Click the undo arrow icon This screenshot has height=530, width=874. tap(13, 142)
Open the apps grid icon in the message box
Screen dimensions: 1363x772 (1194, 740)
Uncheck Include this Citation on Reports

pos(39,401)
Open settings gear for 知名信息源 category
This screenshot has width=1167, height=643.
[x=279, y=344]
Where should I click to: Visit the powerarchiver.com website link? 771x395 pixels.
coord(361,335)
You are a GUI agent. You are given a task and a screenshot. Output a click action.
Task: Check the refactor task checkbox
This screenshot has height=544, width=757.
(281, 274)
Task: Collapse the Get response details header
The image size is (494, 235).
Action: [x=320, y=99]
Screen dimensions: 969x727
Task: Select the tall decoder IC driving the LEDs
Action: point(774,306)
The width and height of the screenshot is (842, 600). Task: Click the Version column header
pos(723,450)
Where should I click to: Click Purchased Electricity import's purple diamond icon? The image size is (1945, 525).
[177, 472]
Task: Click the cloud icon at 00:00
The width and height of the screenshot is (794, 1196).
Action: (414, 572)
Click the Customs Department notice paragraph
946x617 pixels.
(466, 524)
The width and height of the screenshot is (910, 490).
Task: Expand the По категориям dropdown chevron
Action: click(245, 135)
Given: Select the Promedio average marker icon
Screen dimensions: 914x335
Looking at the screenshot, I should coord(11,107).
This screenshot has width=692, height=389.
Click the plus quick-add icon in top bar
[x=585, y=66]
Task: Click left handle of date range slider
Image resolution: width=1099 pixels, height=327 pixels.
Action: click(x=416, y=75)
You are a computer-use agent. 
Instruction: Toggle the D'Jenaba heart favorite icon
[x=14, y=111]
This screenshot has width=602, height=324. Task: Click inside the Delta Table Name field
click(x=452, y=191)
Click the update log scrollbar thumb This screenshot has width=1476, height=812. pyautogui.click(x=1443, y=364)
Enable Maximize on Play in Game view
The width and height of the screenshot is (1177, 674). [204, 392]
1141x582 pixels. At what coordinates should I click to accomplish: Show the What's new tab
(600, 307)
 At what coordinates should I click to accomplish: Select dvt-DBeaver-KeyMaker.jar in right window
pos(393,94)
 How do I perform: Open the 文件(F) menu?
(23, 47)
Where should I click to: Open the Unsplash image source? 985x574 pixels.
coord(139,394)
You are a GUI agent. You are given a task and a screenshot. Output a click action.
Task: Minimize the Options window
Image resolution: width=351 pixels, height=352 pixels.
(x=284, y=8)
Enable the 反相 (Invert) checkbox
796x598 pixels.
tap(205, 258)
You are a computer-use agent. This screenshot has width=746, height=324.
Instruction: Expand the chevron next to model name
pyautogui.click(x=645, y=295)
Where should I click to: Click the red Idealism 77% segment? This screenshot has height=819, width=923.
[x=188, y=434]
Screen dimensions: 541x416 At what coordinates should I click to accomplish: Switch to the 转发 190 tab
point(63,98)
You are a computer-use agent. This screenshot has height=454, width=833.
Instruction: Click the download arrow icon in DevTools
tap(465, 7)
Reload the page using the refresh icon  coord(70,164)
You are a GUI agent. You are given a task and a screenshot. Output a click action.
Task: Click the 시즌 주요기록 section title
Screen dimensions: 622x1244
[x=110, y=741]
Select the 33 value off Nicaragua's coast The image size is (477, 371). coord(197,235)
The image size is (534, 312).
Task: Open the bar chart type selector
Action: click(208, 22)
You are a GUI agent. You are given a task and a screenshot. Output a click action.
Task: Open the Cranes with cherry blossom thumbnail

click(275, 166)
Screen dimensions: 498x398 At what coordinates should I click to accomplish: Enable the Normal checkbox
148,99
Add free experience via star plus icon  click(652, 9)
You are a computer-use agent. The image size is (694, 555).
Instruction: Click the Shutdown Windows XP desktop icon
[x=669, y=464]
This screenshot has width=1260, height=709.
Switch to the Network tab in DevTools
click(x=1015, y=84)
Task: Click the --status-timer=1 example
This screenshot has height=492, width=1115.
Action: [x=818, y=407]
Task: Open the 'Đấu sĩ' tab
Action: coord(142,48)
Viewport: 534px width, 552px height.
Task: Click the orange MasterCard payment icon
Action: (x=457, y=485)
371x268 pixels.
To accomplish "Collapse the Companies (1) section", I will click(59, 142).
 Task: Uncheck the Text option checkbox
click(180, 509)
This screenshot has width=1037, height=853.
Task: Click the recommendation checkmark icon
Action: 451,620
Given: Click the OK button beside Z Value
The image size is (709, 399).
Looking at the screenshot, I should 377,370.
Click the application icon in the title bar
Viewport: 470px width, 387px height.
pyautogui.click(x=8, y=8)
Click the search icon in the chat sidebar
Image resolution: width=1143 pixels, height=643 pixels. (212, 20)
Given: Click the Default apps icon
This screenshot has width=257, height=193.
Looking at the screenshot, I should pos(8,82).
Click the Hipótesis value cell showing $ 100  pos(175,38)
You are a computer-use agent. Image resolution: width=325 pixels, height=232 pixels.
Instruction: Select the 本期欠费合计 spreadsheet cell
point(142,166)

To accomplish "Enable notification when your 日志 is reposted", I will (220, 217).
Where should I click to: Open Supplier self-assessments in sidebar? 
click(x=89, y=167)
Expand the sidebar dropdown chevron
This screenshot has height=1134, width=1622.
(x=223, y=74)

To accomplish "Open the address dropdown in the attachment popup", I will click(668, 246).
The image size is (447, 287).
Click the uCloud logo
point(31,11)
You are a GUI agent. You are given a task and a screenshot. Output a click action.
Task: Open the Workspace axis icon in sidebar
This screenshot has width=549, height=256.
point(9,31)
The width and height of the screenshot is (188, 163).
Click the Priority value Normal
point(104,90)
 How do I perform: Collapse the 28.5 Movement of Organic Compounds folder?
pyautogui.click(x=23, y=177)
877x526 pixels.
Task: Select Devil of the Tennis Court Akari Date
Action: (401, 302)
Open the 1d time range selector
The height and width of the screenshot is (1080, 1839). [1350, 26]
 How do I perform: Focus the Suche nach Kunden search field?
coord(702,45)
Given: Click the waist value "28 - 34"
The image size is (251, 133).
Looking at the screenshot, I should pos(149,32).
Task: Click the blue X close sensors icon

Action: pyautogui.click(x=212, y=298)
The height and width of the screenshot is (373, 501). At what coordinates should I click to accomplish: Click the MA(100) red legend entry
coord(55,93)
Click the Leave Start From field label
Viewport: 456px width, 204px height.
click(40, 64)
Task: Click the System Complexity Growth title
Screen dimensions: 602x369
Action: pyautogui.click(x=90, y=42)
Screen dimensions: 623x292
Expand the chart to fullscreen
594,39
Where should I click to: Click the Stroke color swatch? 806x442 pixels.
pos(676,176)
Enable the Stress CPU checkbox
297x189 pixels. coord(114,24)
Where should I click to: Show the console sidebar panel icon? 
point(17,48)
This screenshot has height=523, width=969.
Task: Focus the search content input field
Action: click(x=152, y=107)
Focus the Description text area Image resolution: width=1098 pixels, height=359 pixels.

==============================

[BRIEF] How many lines of the data above contain the string "Open"? Reply with the number alone.

[COMPLETE RESPONSE] 11